L’année 2024, celle des Jeux olympiques et de Notre-Dame, est également celle d’une mémoire qui oscille entre repentance et oubli sélectif. À travers des postures mémorielles controversées, Emmanuel Macron semble avoir davantage alimenté les fractures qu’inspiré l’élan collectif d’une nation en quête de repères.
Les motifs de fierté et d’unité nationales, exprimés lors des derniers vœux présidentiels, auraient pu être satisfaits en 2024, année qui, outre les opportunités des Jeux olympiques à Paris et de la réouverture de Notre-Dame, offrait l’avantage d’être un anniversaire décennal de la libération du territoire national.
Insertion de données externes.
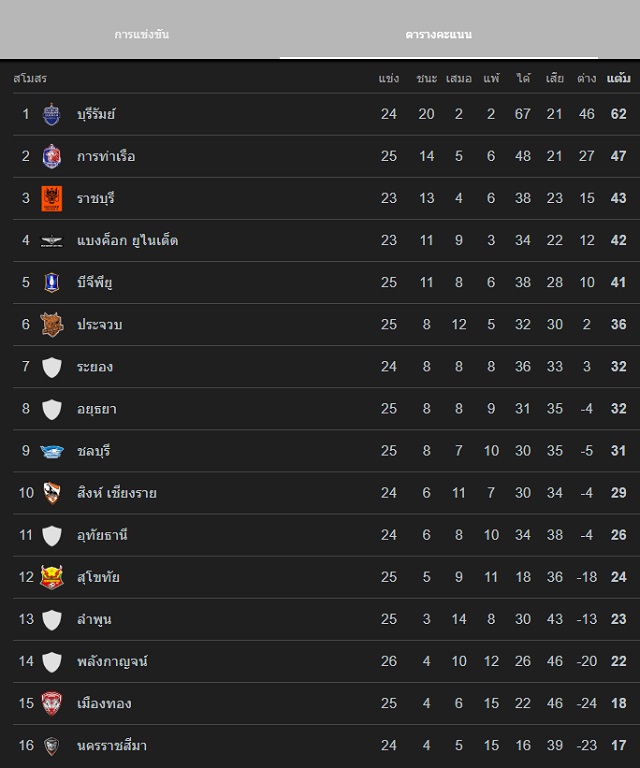Click the Muangthong (เมืองทอง) red crest
The width and height of the screenshot is (640, 768).
tap(52, 703)
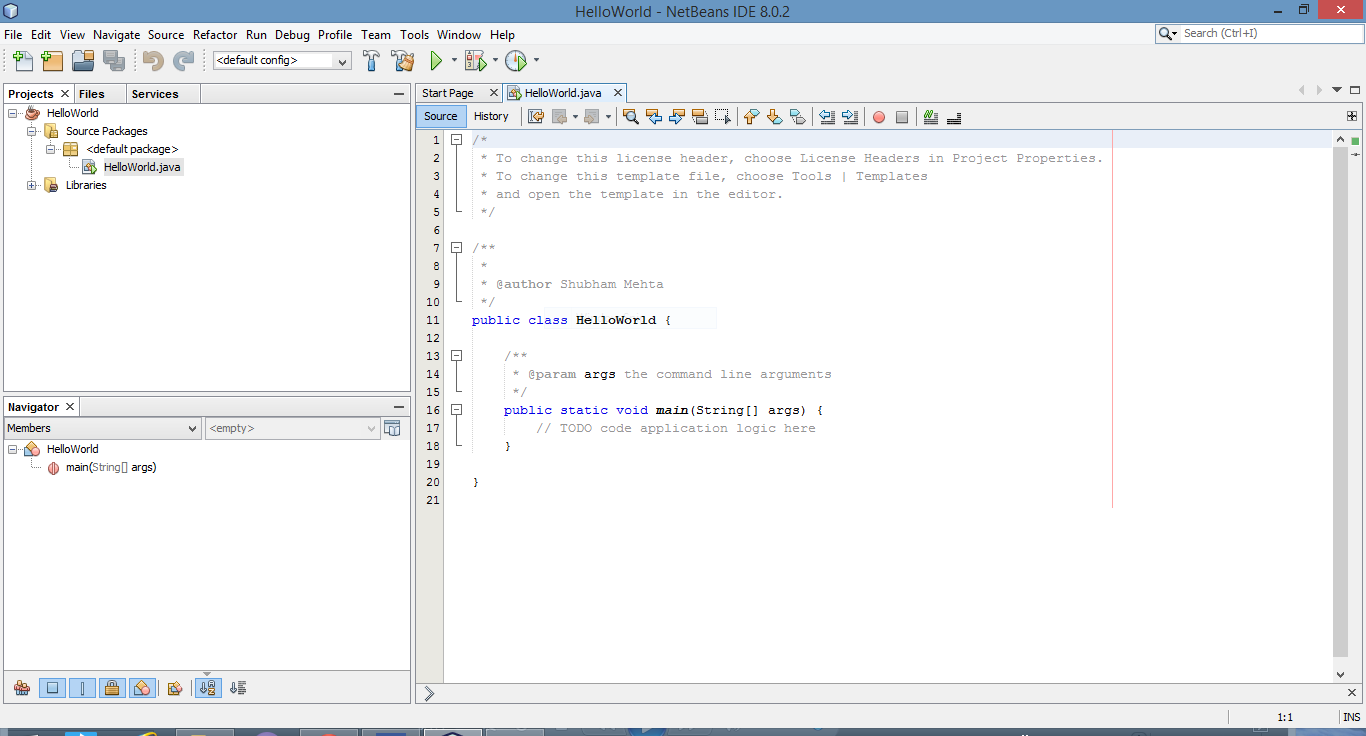Click the Find Selection magnifier in editor toolbar
Image resolution: width=1366 pixels, height=736 pixels.
point(630,117)
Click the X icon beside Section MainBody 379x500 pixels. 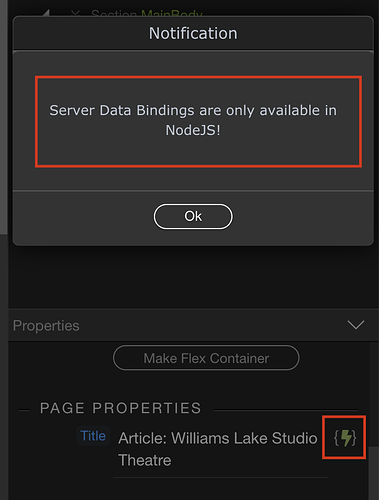[x=76, y=13]
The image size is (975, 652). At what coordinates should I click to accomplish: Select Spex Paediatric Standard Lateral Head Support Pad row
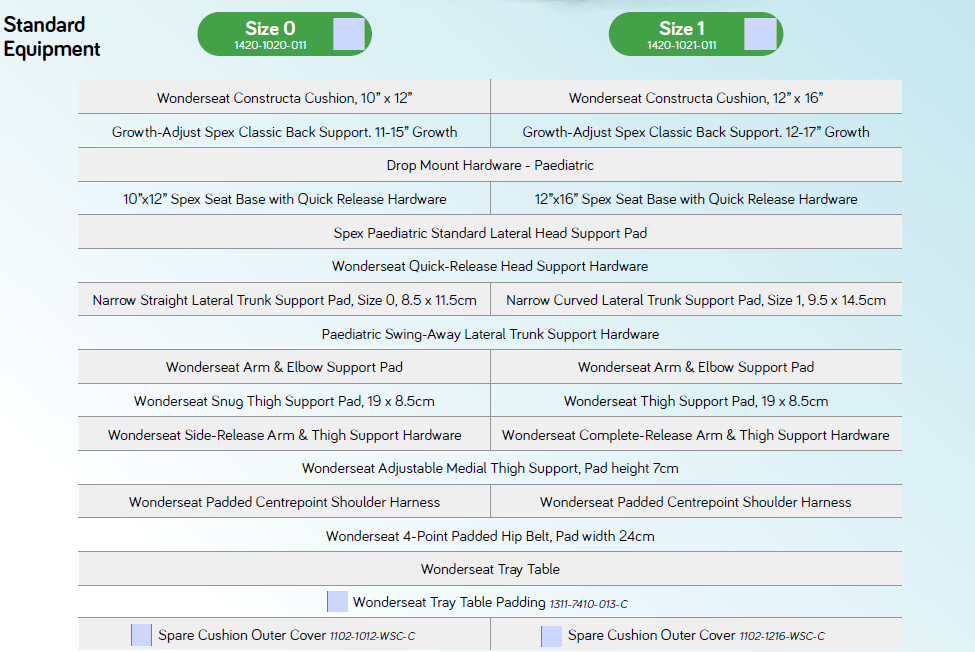tap(490, 232)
Au contraire, à la faveur d’une conjoncture internationale dégradée et d’une situation nationale déstabilisée, l’année écoulée restera comme une des périodes les plus troubles et des plus fracturées de la Ve République, les postures mémorielles présidentielles, subjectives et contrites, n’ayant d’ailleurs pas contribué à exalter ces « forces morales » de la nation, dont pourtant Emmanuel Macron s’est parfois fait le chantre.
Certes, on ne peut attendre de cérémonies mémorielles qu’elles fassent totalement oublier les tensions externes et internes, ni non plus les graves sujets d’ordre sécuritaire et migratoire, financier et économique et, à présent, politique et institutionnel dont notre pays souffre. Du moins pourraient-elles mettre en valeur, ce qu’Ernest Renan (Qu’est-ce qu’une Nation ?) appelait en 1882 la « possession en commun d’un riche legs de souvenirs », indissociable de la « volonté de continuer à faire valoir l’héritage qu’on a reçu indivis ». La lente construction d’une conscience nationale ne saurait s’affranchir de la connaissance de ce « long passé d’efforts, de sacrifices et de dévouements », aux antipodes d’actuelles actions de déconstruction historique qui en dénie ou en dénigre les fondements et en efface les signes (rues débaptisées, monuments saccagés).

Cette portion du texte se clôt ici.